Data provided:
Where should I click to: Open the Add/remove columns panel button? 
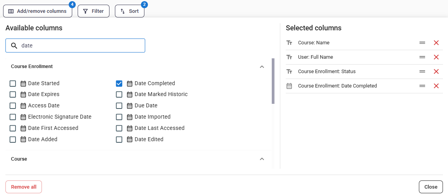pyautogui.click(x=37, y=11)
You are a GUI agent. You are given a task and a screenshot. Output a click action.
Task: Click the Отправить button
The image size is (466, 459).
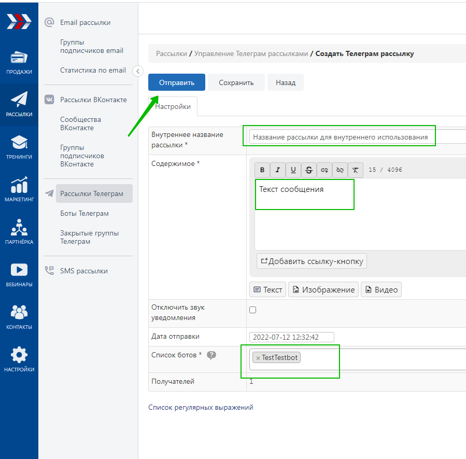pyautogui.click(x=177, y=82)
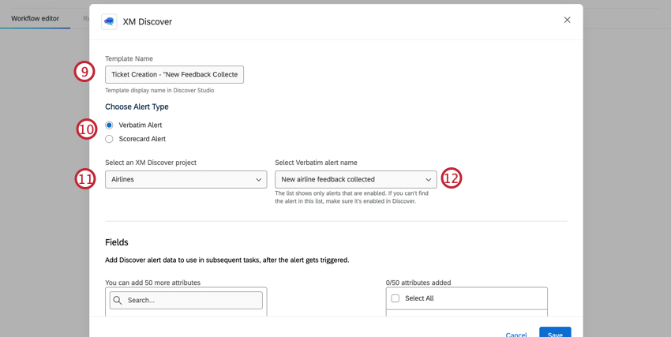The height and width of the screenshot is (337, 671).
Task: Click the Airlines project dropdown chevron
Action: [x=258, y=180]
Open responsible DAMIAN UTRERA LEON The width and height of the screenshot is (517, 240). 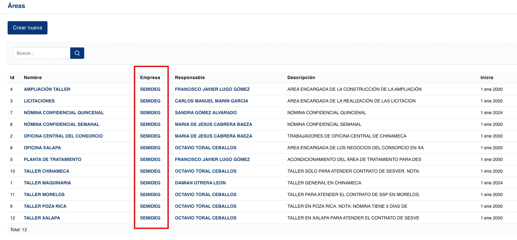point(200,183)
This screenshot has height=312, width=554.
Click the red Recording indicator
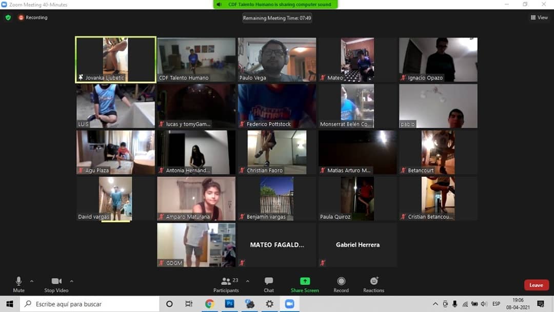33,17
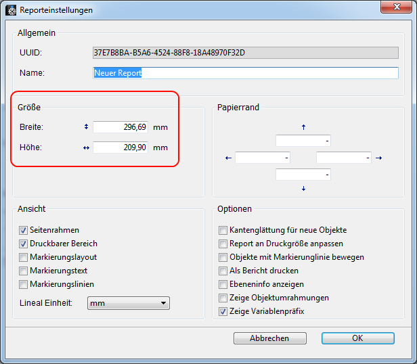Click the left margin arrow icon

click(228, 158)
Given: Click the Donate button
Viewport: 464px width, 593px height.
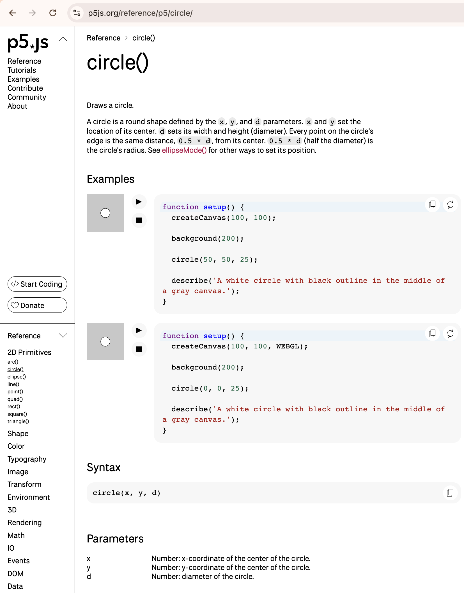Looking at the screenshot, I should click(37, 305).
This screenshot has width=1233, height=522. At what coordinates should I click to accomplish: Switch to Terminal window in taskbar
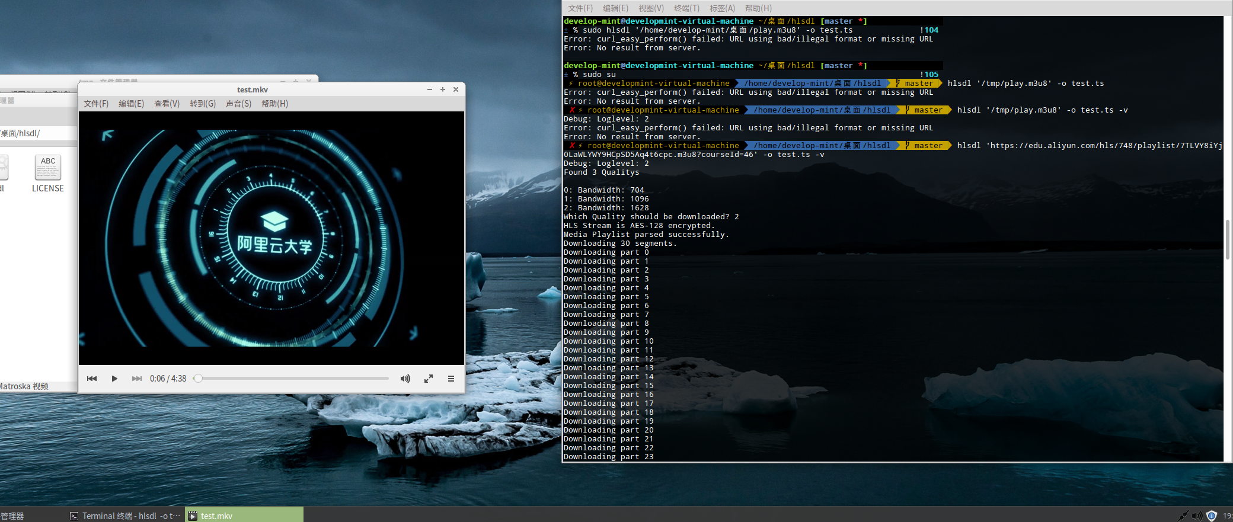coord(125,516)
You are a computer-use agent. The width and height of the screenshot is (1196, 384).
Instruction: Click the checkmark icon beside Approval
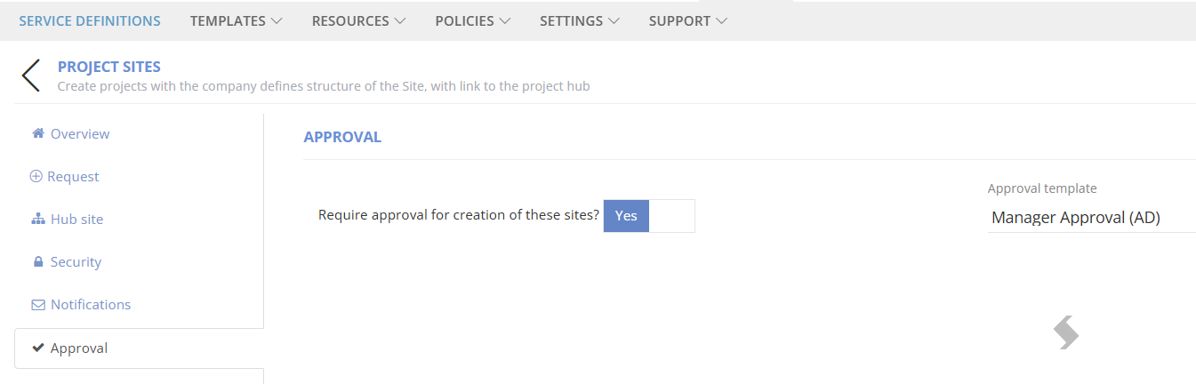38,348

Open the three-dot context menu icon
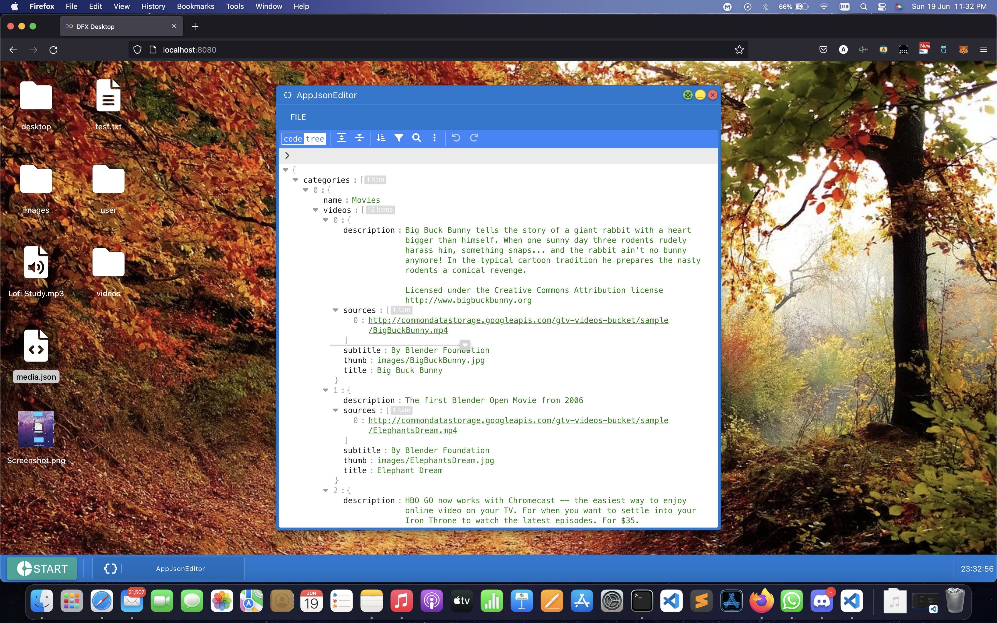(434, 138)
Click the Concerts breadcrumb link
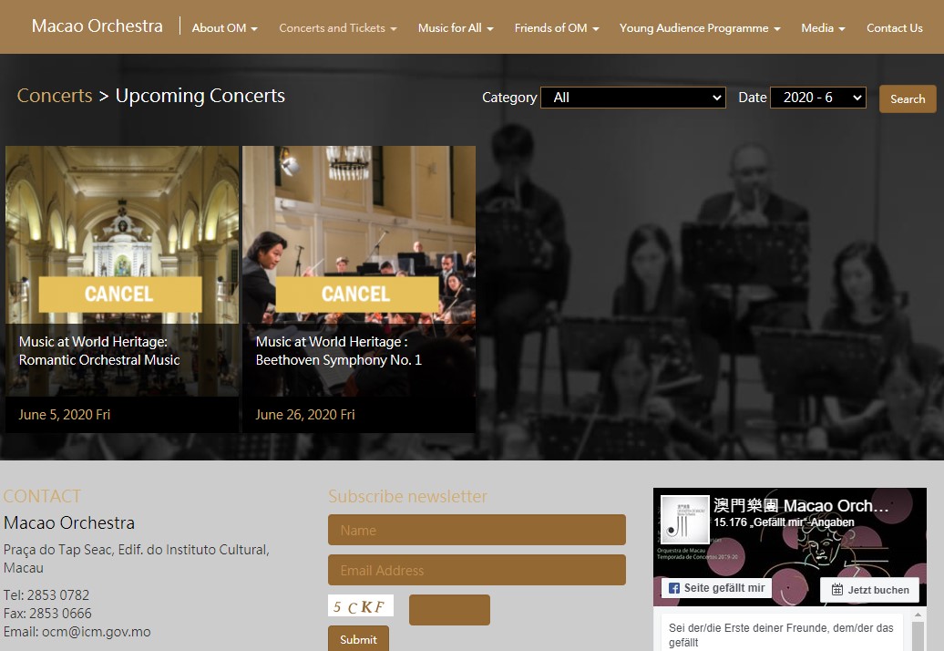This screenshot has height=651, width=944. pos(55,96)
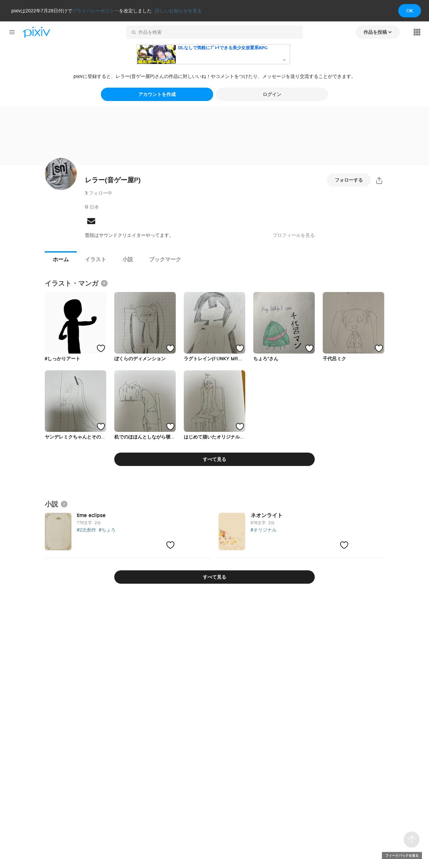Click the アカウントを作成 button
Screen dimensions: 429x859
pos(157,94)
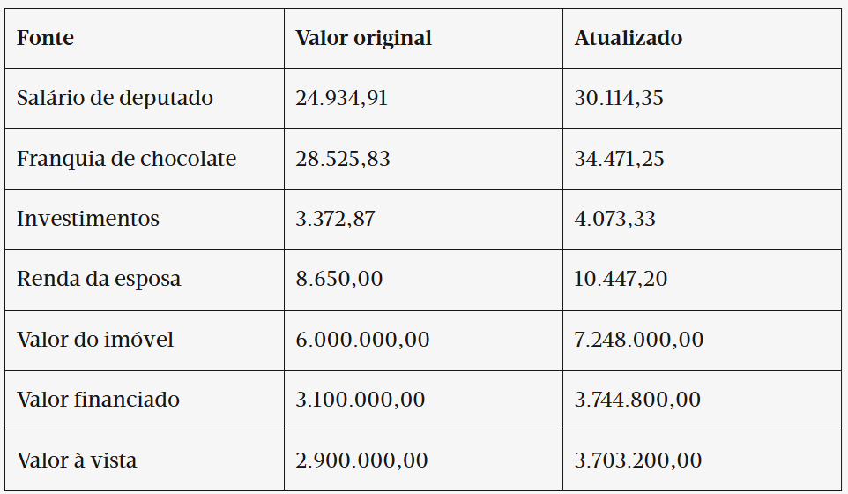This screenshot has width=848, height=494.
Task: Click the value 2.900.000,00
Action: pyautogui.click(x=361, y=460)
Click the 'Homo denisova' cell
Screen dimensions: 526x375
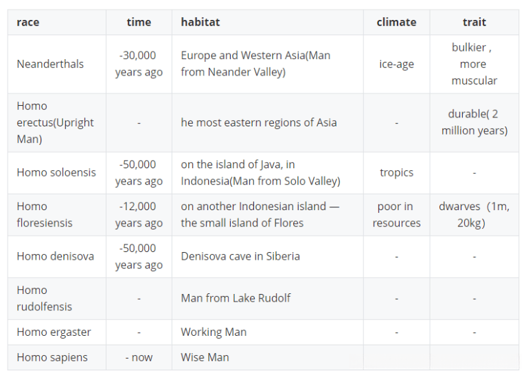55,256
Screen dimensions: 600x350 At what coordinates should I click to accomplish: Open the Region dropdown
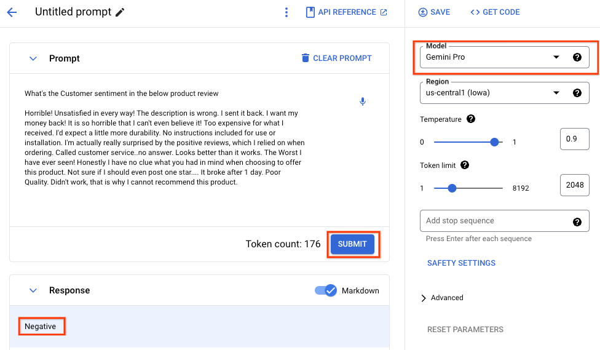(x=492, y=93)
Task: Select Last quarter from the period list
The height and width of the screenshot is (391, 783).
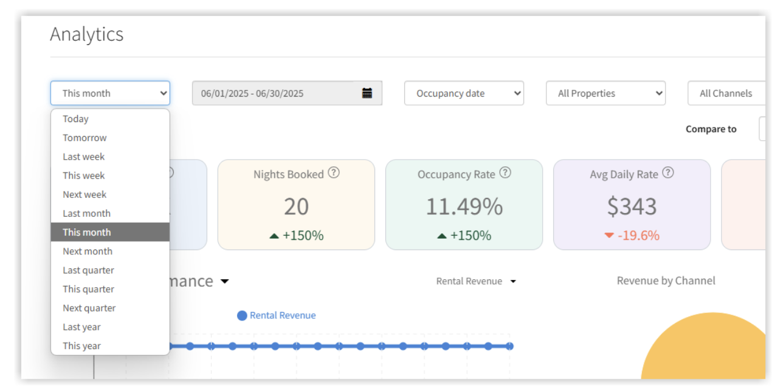Action: point(86,270)

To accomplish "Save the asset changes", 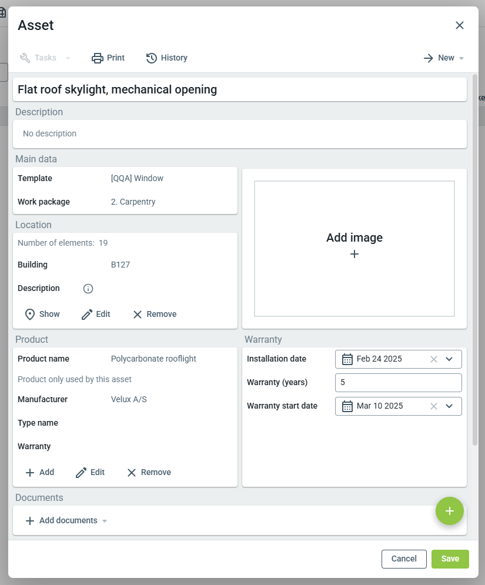I will click(450, 559).
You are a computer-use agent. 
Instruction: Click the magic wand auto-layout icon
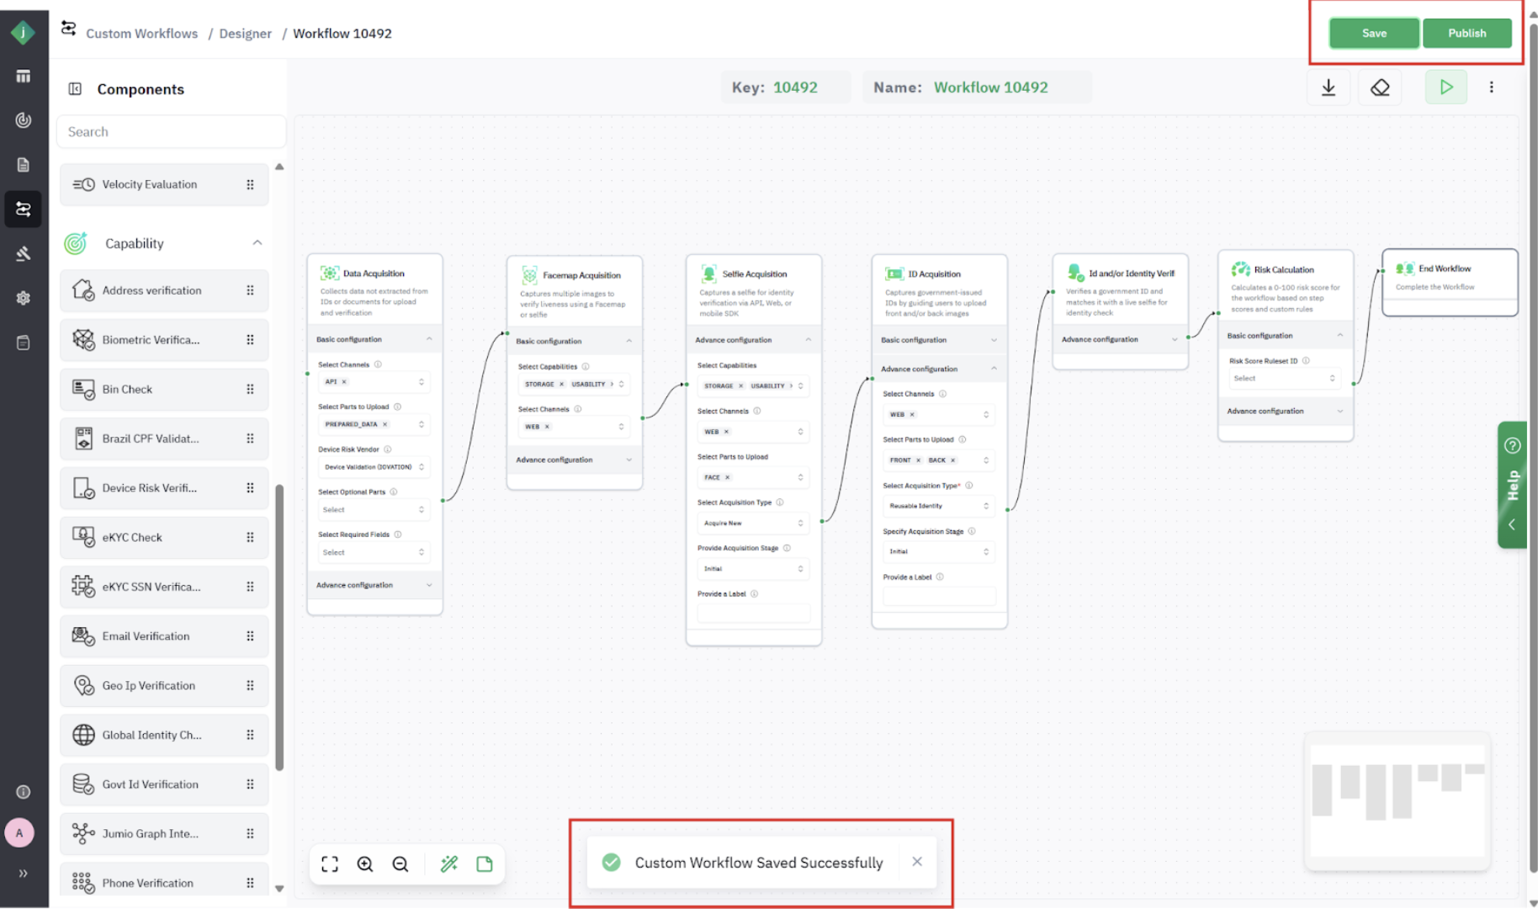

The problem: Retype the records from the very beginning through the line containing "pyautogui.click(x=37, y=11)", with that line included, and leave the pictures out of your answer.

Exercise result:
Where should I click to: Open the Add/remove columns panel button? 
pyautogui.click(x=37, y=11)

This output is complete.